### REQUIRED ACTION
Copy all entries without alteration and skip the pictures they hold.
--- INFORMATION SHOWN Enclosed Below ---
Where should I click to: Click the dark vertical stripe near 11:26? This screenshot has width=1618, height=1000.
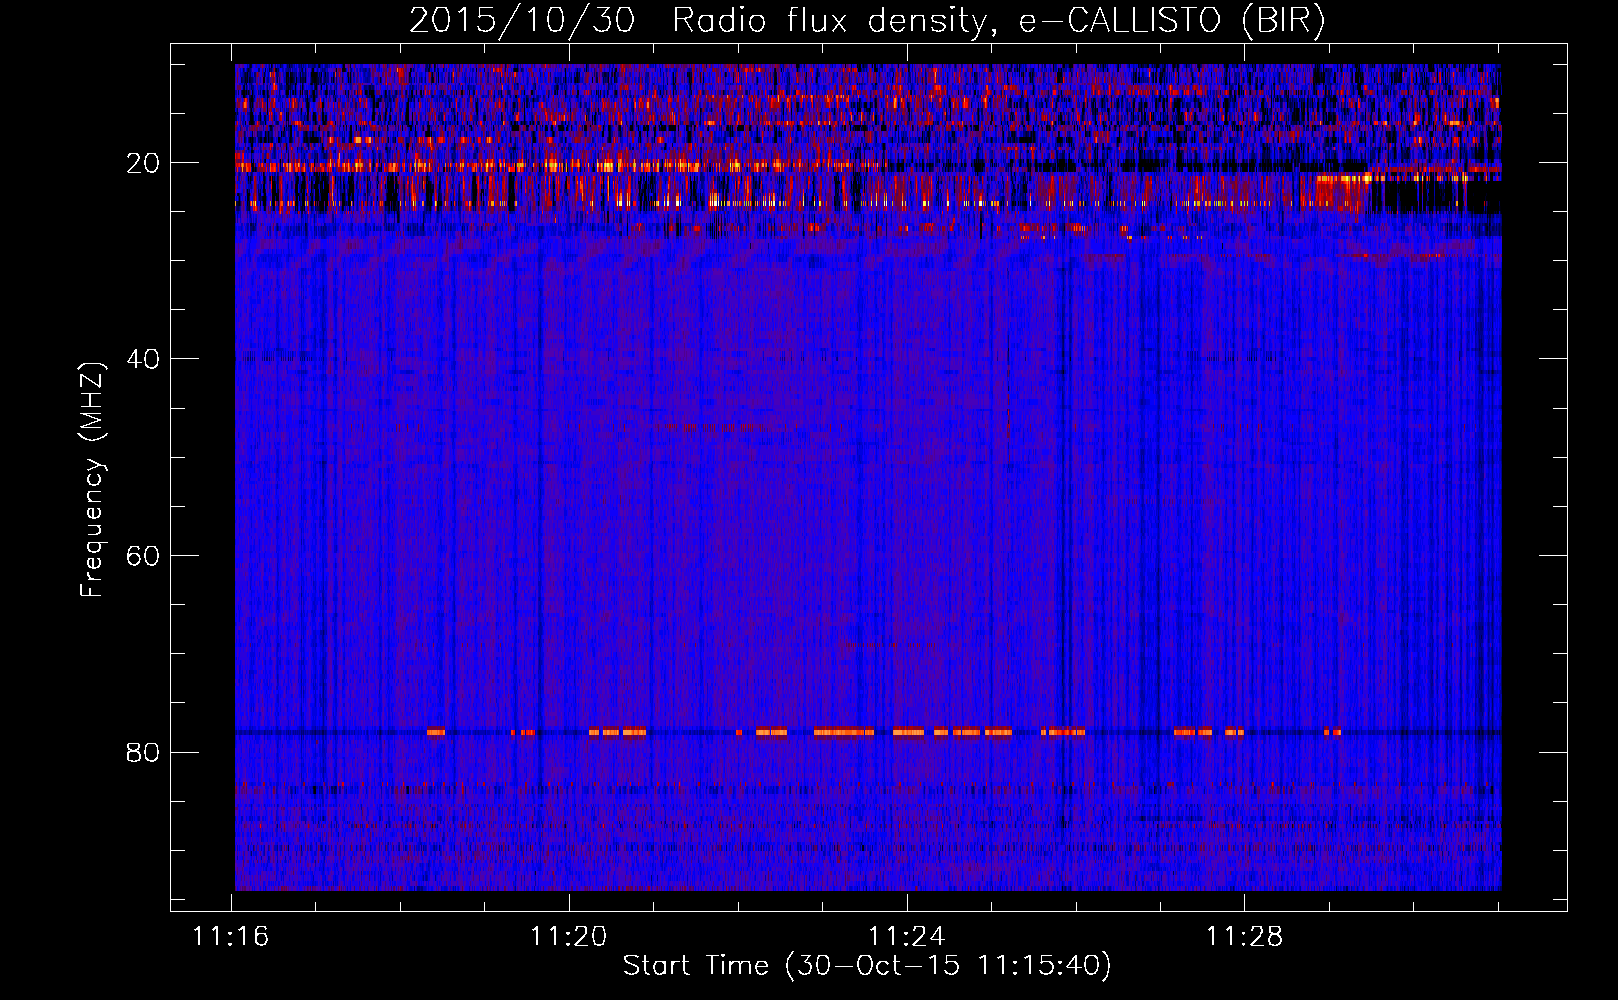click(x=1064, y=500)
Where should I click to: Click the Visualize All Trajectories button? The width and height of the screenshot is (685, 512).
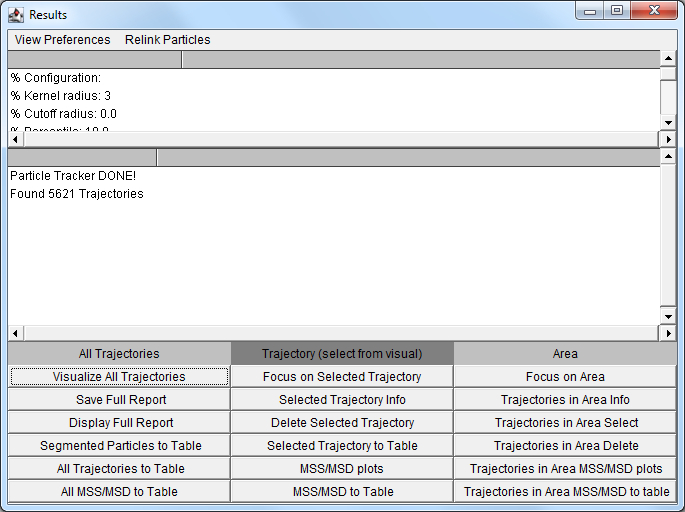click(119, 377)
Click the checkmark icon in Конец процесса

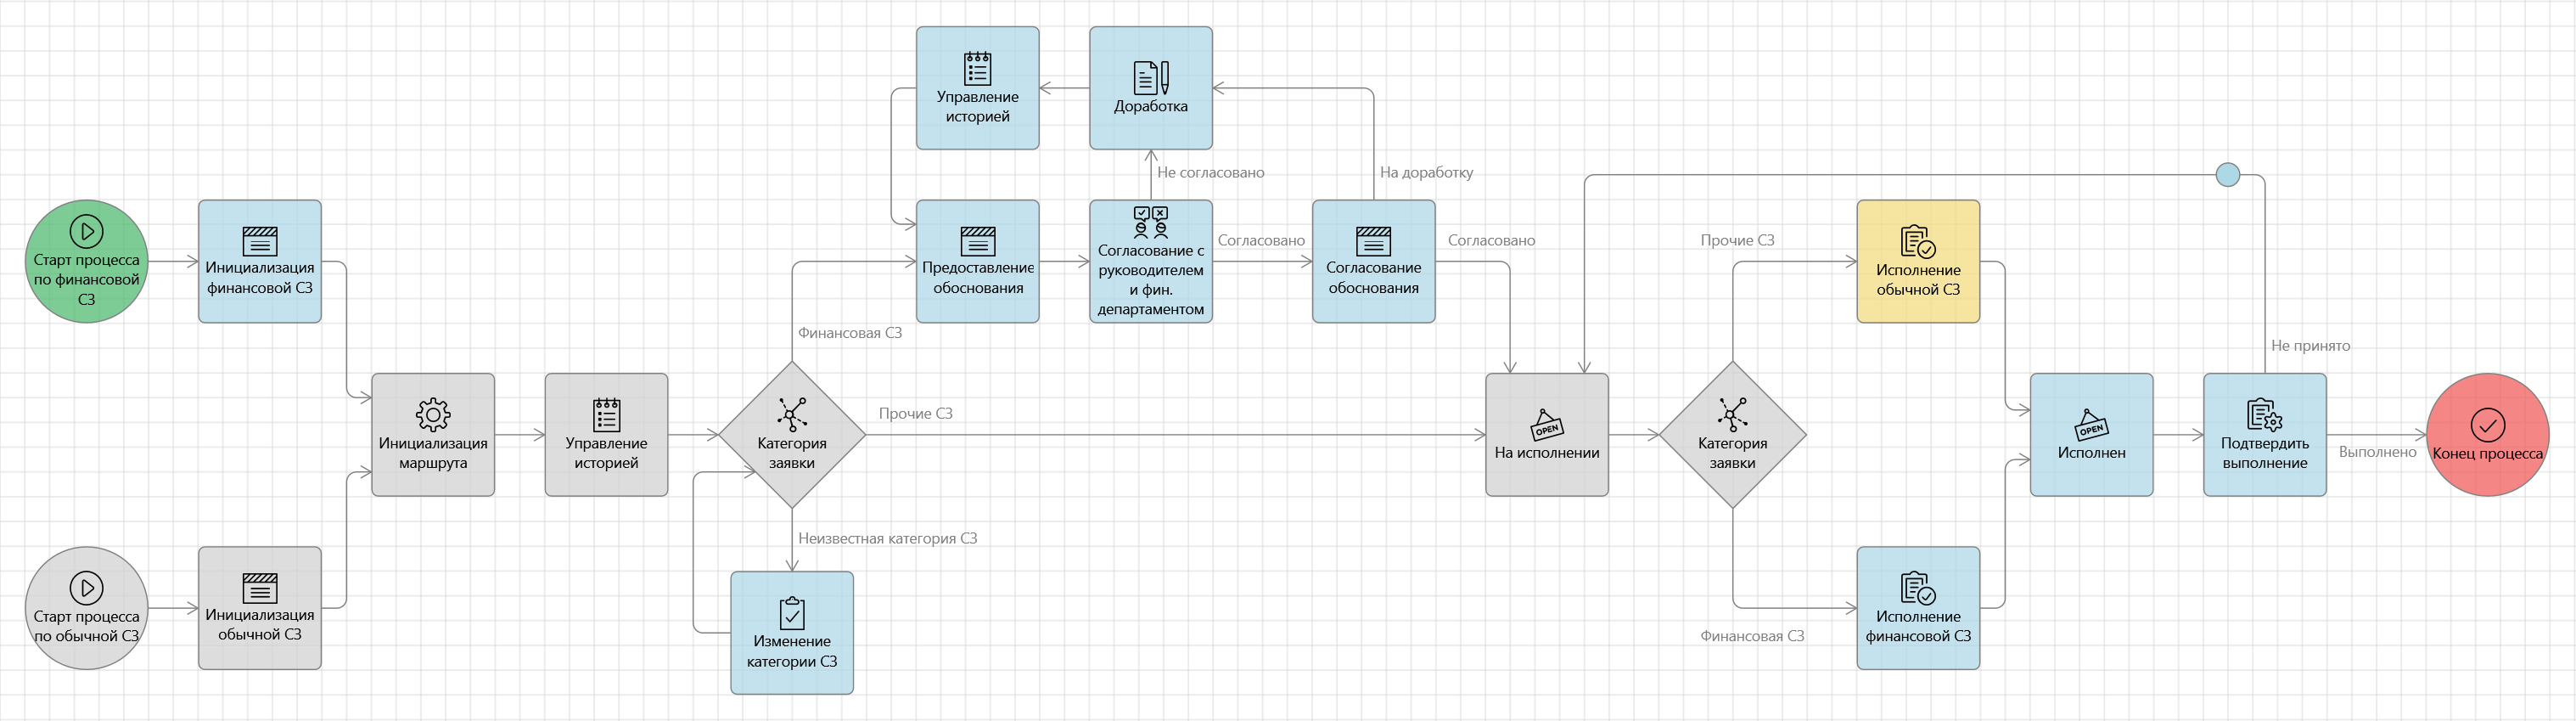(x=2487, y=425)
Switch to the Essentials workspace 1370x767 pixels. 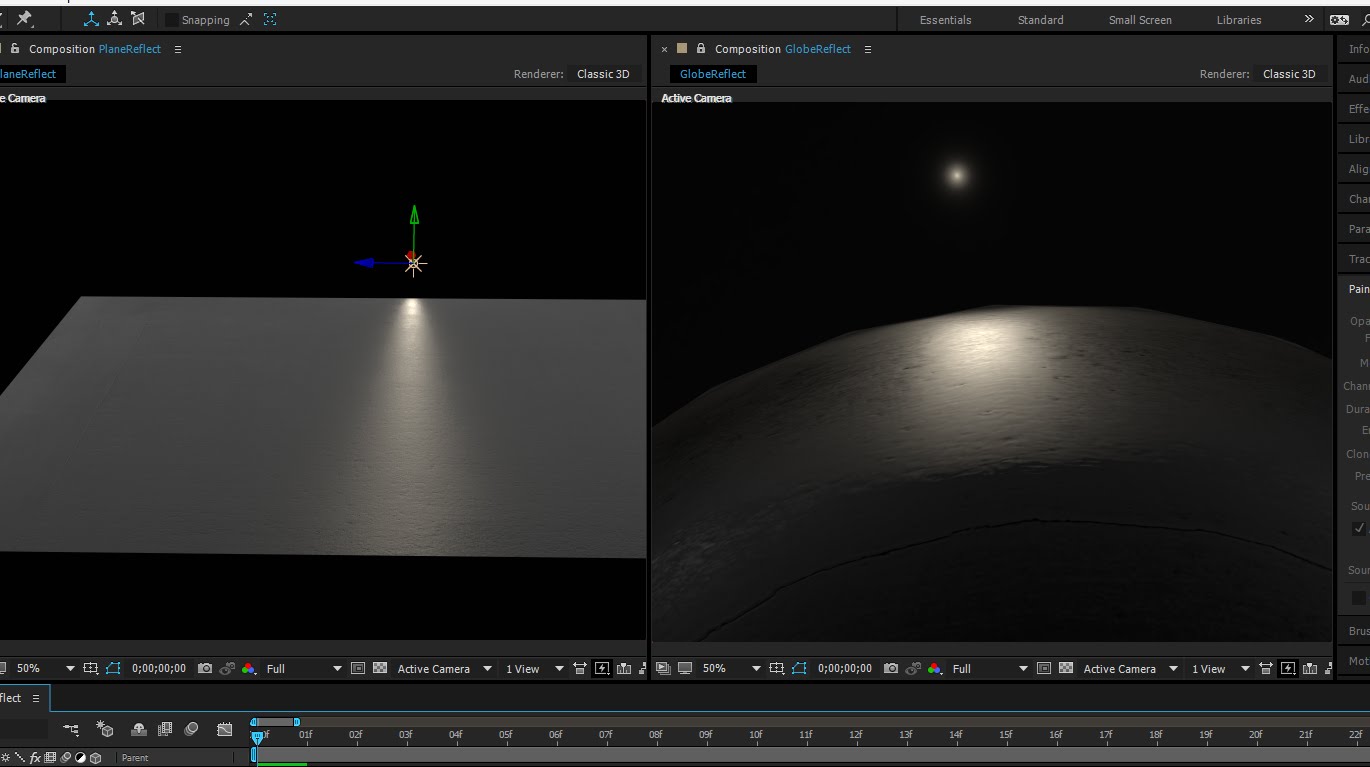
--- End of Enclosed INFORMATION SHOWN ---
### PROBLEM SOLUTION
Where should I click to: Click the dark vertical stripe near 11:26? This screenshot has width=1618, height=1000.
click(x=1064, y=500)
Where should I click to: Click the Visualize All Trajectories button? The width and height of the screenshot is (685, 512).
click(119, 377)
Click the checkmark icon in Конец процесса

(x=2487, y=425)
Switch to the Essentials workspace 1370x767 pixels. 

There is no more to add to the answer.